Experimental animal models provide additional evidence that stress adversely affects immune defense and susceptibility to oral infection. Bailey et al. 8 found that social stress enhances the production of interleukin‐1beta and tumor necrosis factor‐alpha in CD11b+ spleen cells in response to P. gingivalis lipopolysaccharide 8. The latter finding suggests that stress can enhance the responsiveness and production of inflammatory cytokines by macrophages in response to an oral pathogen. Macrophages from the spleens of mice exposed to this same stressor were shown to express significantly higher levels of both toll‐like receptor‐2 and toll‐like receptor‐4 7. Breivik et al. 16 also found that injection of lipopolysaccharide provoked a significant increase in the circulating levels of corticosterone and alterations in cytokine levels, consistent with dysregulation of the immune system, in an animal model of depression. Psychological stress has been also shown to exacerbate oral infection with the opportunistic pathogen, Candida albicans, in rodents 97, 98.

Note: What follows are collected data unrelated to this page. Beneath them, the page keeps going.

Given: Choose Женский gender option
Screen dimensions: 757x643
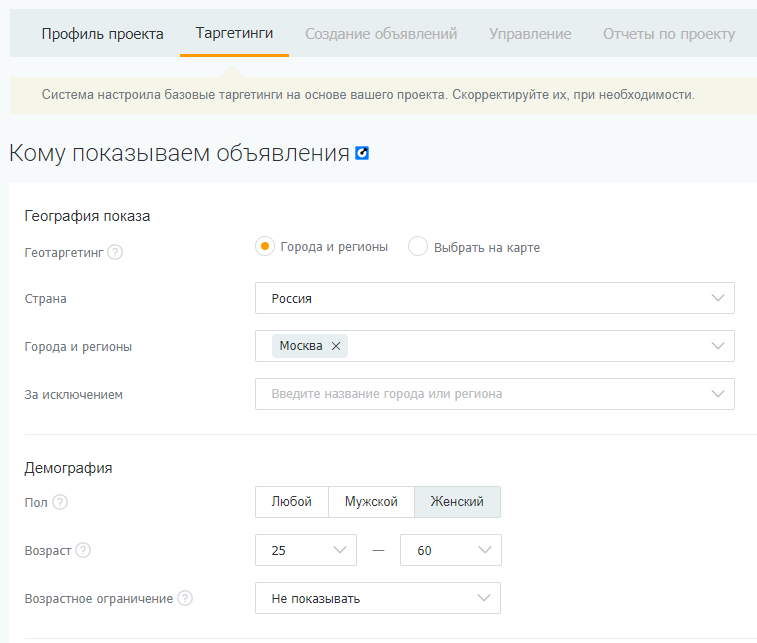Looking at the screenshot, I should (x=457, y=502).
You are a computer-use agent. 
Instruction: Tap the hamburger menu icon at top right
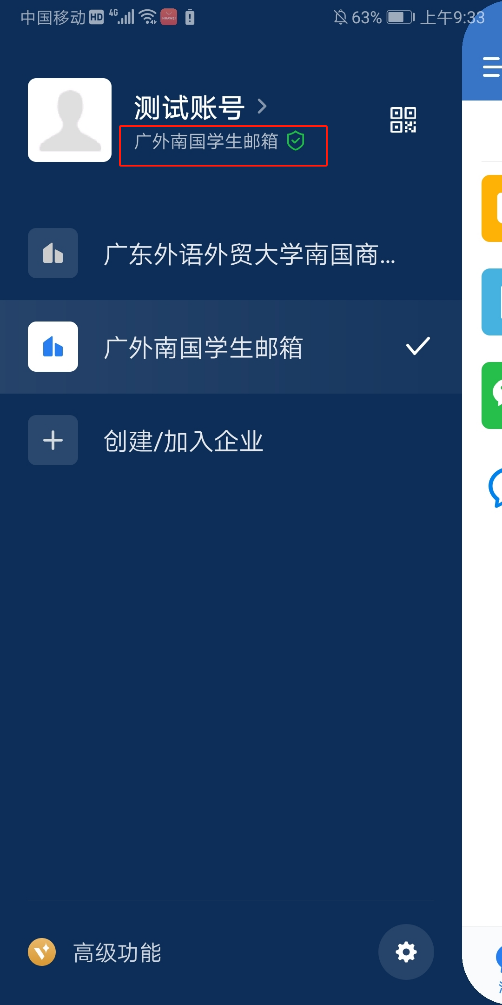click(492, 66)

Finally, stress and depression have been shown to exert a negative effect on treatment outcomes in patients with periodontitis. Elter et al. 42 examined whether depression was predictive of the proportion of residual probing periodontal sites (5 mm or greater) and tooth loss between the initial and 1‐year post‐treatment examinations in 697 patients enrolled in a health‐maintenance organization. A diagnosis of depression was documented from medical records in 12.2% of the patients. Depression was significantly associated with both poorer periodontal treatment outcome and tooth loss during the 1‐year follow‐up period. Kamma & Baehni 67 found that scores on a stress inventory predicted future clinical attachment loss in patients with aggressive periodontitis in supportive periodontal care over a period of 5 years 67. Linden et al. 77 found that a measure of occupational stress was a significant predictor of clinical attachment loss in 23 patients with periodontitis in regular periodontal maintenance over a period of nearly 6 years. These findings parallel other reports 112 indicating that psychosocial factors play a significant role in recovery from surgery and are predictive of surgical outcome.

Summary

An extensive body of experimental and clinical evidence documents the negative impact of chronic psychological stress and depression on the immune system and health. Brief stressors appear to suppress cellular immunity whilst preserving measures of humoral immunity; in contrast, chronic stressors generally result in dysregulation of the immune system, involving both cellular and humoral pathways 117. Therefore, chronic stress and depression have been hypothesized to reduce immune responsiveness, resulting in a higher rate of infection with pathogenic organisms and a greater degree of periodontal tissue destruction. In general, the evidence is consistent with the hypothesis that stress can modify the host immune defense and permit the progression of periodontal infections in patients susceptible to periodontitis 37. However, substantial evidence also indicates that these conditions can mediate risk for disease, including periodontitis, through changes in health‐related behaviors, such as oral hygiene, smoking and diet 3, 45. Stress and depression are commonly associated with comorbidities, such as diabetes 96, that can modify the onset and progression of periodontal disease; however, these conditions have generally not been addressed in available studies. In addition, stress and depression appear to fall into a spectrum, ranging from mild to severe, involving a complex interaction of genetic background, coping strategies and environment. Differences in the conceptualization of stress and depression are probably important in assessing associations with other biologic and clinical measures. Elevations in serum markers of inflammation, for example, have been found to be greater in patients diagnosed with depressive disorders than in subjects with depressive symptoms based on standardized inventories 59. Future studies are necessary to clarify the complex interactions of chronic stress and depression in periodontal diseases.